Neste livro, vencedor do prêmio APCA, publicado em doze idiomas e elogiado por Annie Ernaux, o sociólogo e professor José Henrique Bortoluci parte de entrevistas realizadas com seu pai, motorista de caminhão por cinquenta anos, para retraçar a história recente do Brasil e da própria família.

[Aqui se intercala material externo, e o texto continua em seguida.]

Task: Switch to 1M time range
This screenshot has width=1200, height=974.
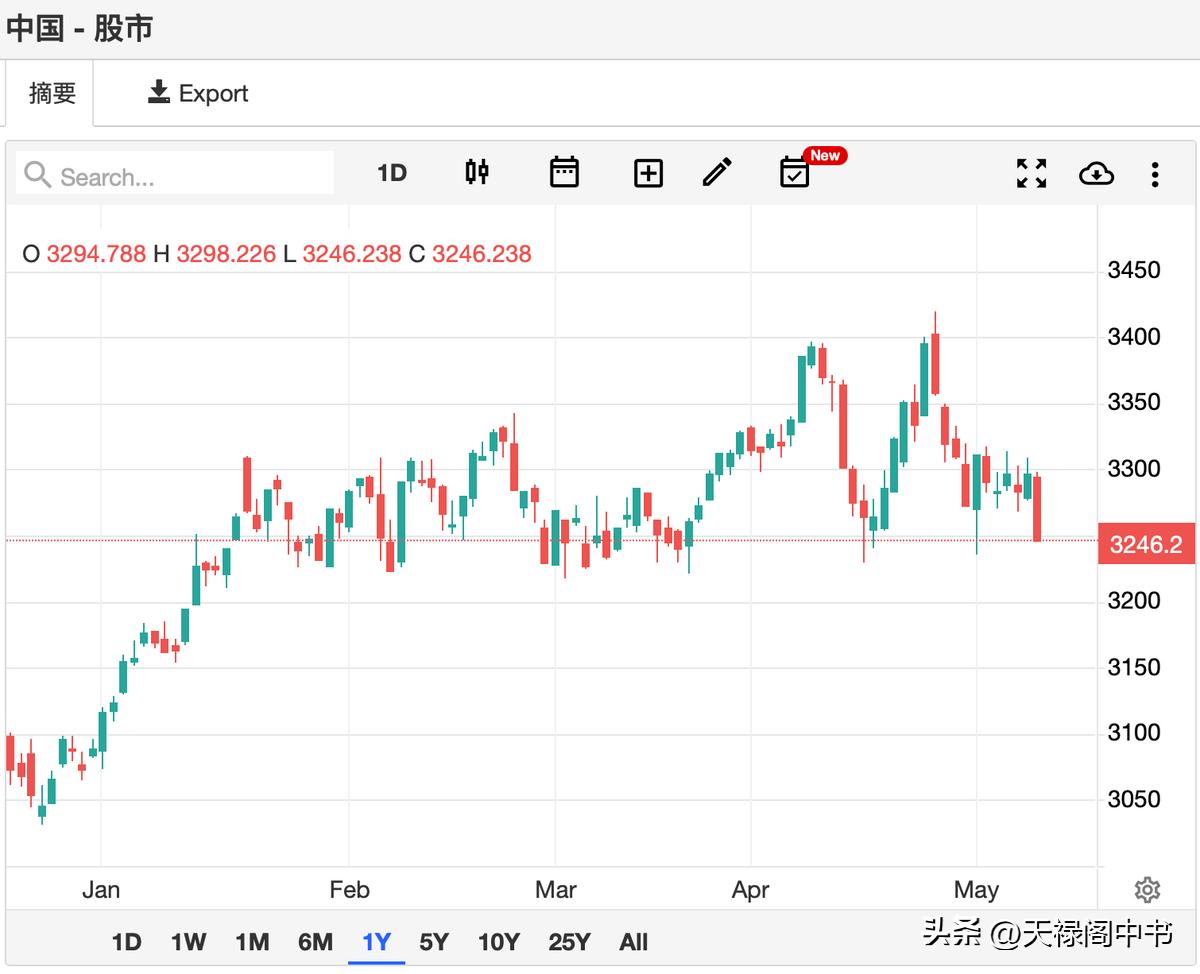Action: [x=252, y=942]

Capítulos marcantes de nosso passado e presente se revelam pelos olhos de um cidadão comum, que vivenciou a ditadura militar e seus delírios megalomaníacos, como a construção da rodovia Transamazônica, e as marcas violentas da chegada do suposto “progresso” ao interior do país. Essa devastação também permite que o autor se aproxime de outro assunto doloroso: o câncer que acomete seu pai e o tratamento médico pelo qual ele passa durante a escrita do livro. As marcas no corpo do paciente podem ser lidas, de algum modo, como as cicatrizes deixadas no Brasil pelo projeto desenvolvimentista que até hoje perdura em nosso imaginário político.

A distância que seu Didi percorre com o caminhão também é a mesma que foi se abrindo entre seu destino e o do filho, que consegue mudar de classe social através do estudo. Além de um feito literário e de uma valiosa reflexão histórica e sociológica do país, O que é meu é também uma tentativa comovente e exitosa de unir, novamente, dois caminhos.

Por que ler na sala de aula?

  • A obra dá voz a alguém que por sua classe social não teria a vida narrada. É raro a presença de caminhoneiros como protagonistas na literatura e no audiovisual brasileiros.
  • O livro se insere numa tradição literária que surgiu na França com Annie Ernaux e se tornou popular no Brasil, a autossociobiografia. Essa proximidade, assim como as diversas referências literárias inseridas, estimulam a curiosidade do leitor por outras obras e autores.
  • No diálogo com História: possibilidade de aprofundar o estudo do período da ditadura militar, seus projetos de desenvolvimento econômico e suas ações de repressão política no território nacional.
  • No diálogo com Geografia: debate e reflexão sobre os impactos da ocupação do território da Amazônia na paisagem e no equilíbrio ambiental a partir da abertura da Transamazônica, da construção da usina de Belo Monte, da exploração de recursos naturais e do desenvolvimento da agropecuária.
  • No diálogo com Sociologia: debate e reflexão sobre o acesso à educação como possibilidade de ascensão social, mas também gerador de distanciamento do indivíduo do meio de origem, situação familiar a muitos jovens brasileiros.